Genome editing on GM2 gangliosidoses fibroblasts using CRISPR/nCas9

GM2 gangliosidoses is a group of lysosomal diseases (LDs) characterized by mutations on the genes encoding for the α- or β-subunits of β-hexosaminidases A (αβ) and B (ββ). These mutations lead to Tay-Sachs and Sandhoff diseases, respectively; in which an abnormal lysosomal storage of GM2 ganglioside is observed. Consequently, a neurodegenerative decline occurs in patients suffering the disease with occasional visceromegaly. Currently, some CRISPR/Cas9-based gene therapy approaches have been reported to induce the knock-in of the HexM, a chimeric protein composed by the α subunit, the stable homodimer interface of β-subunits and the β-subunit domains predicted to interact with GM2AP, into the albumin locus showing interesting results. Despite the above, the chimeric proteins could be like neoantigens that the human immune system could recognize. In this scenario, we decided to evaluate the therapeutic potential of the CRISPR/nCas9-mediated insertion of α- and β-subunits using in vitro models of Tay-Sachs (GM00515) and Sandhoff (GM00317) diseases in the AAVS1 locus as safe-harbor. Upon the lipofection of the donor plasmid and CRISPR/nCas9 system, we reached up to 11% and 13.1% of the wild-type HexA and HexB activity, respectively, 30 days post-transfection.

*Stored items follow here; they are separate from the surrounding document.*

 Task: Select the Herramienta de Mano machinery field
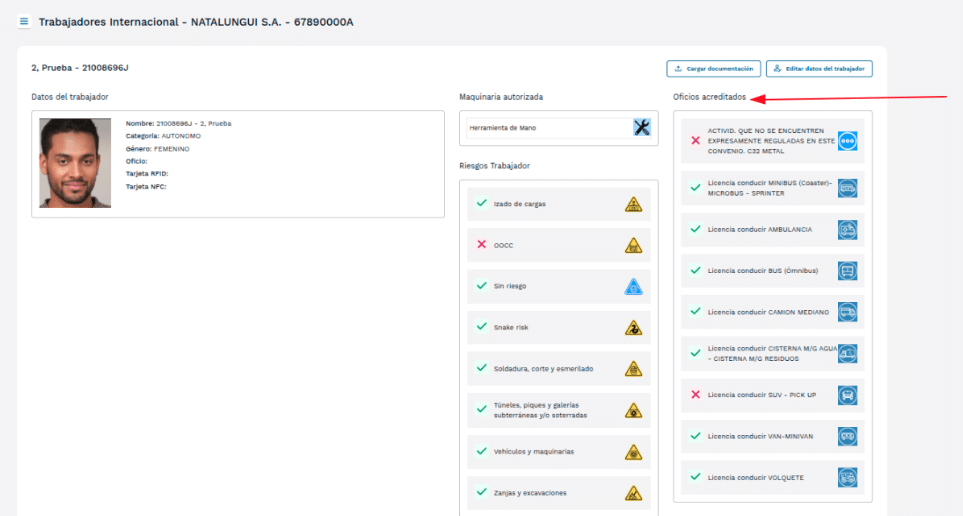click(548, 128)
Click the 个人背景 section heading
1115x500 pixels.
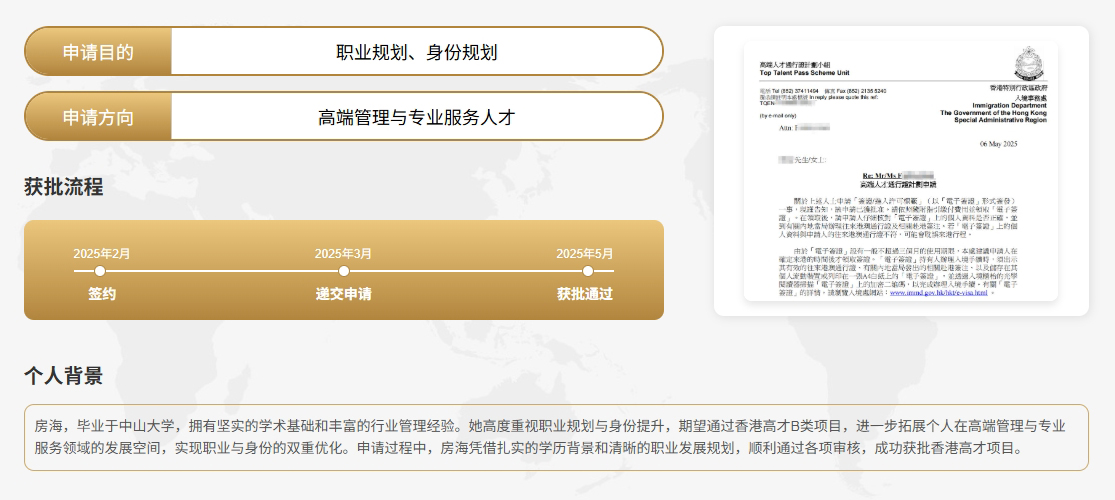[x=63, y=376]
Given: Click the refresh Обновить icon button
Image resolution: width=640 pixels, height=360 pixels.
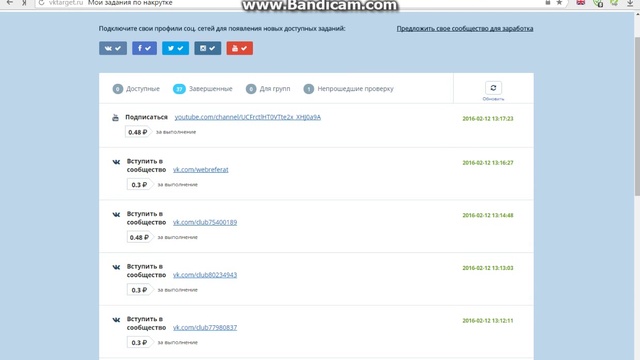Looking at the screenshot, I should tap(493, 88).
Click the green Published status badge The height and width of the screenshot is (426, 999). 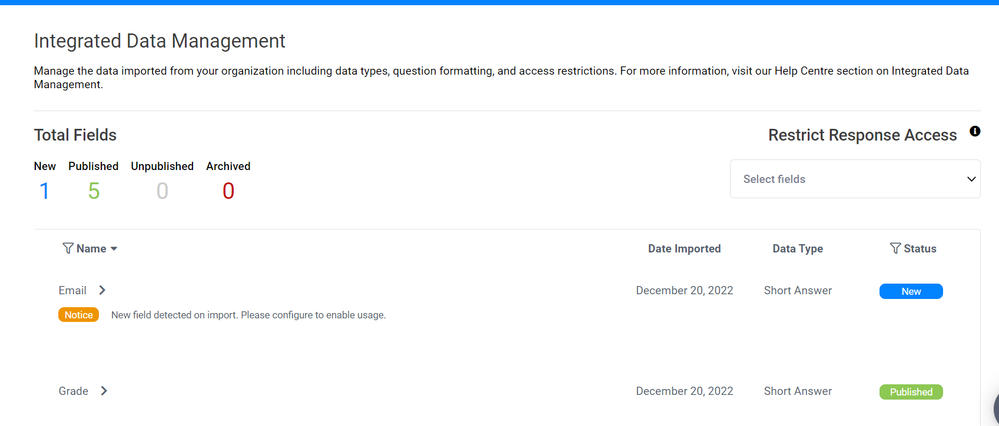pyautogui.click(x=910, y=392)
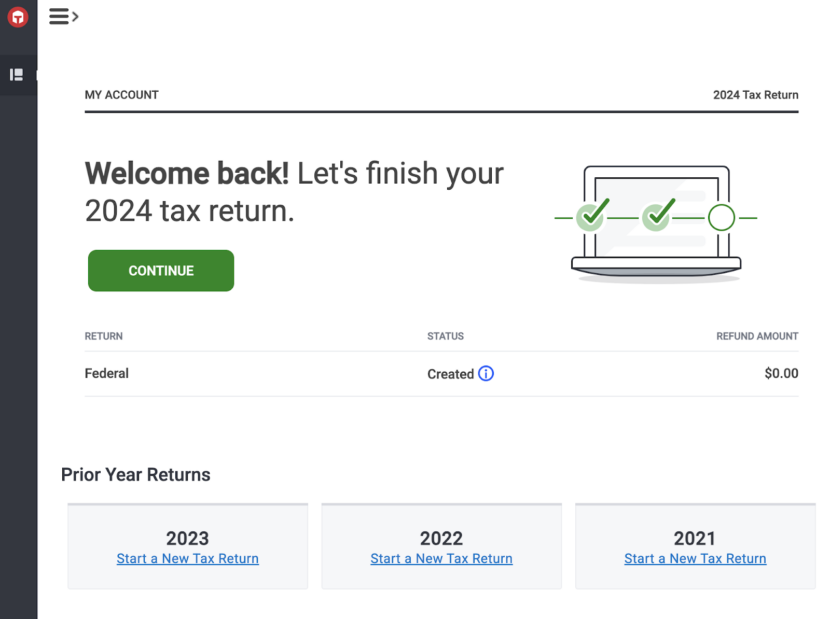Click the empty circle on the laptop illustration

point(721,217)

In contrast to Tay-Sachs cells, Sandhoff cells showed a time-dependent enzyme activity increase in the culture media (~53% of wild type at day 30) suggesting that HexB could be secreted to the extracellular space and mediate cross-correction. In concordance with this, lysosomal mass and mitochondria-dependent ROS was decreased in both models supporting the previous findings. In conclusion, we demonstrated that knock-in of the human α- and β-subunits could be a promising therapeutic alternative for GM2 gangliosidoses and we postulate that our approach could reduce the potential immune response derived of chimeric proteins like HexM.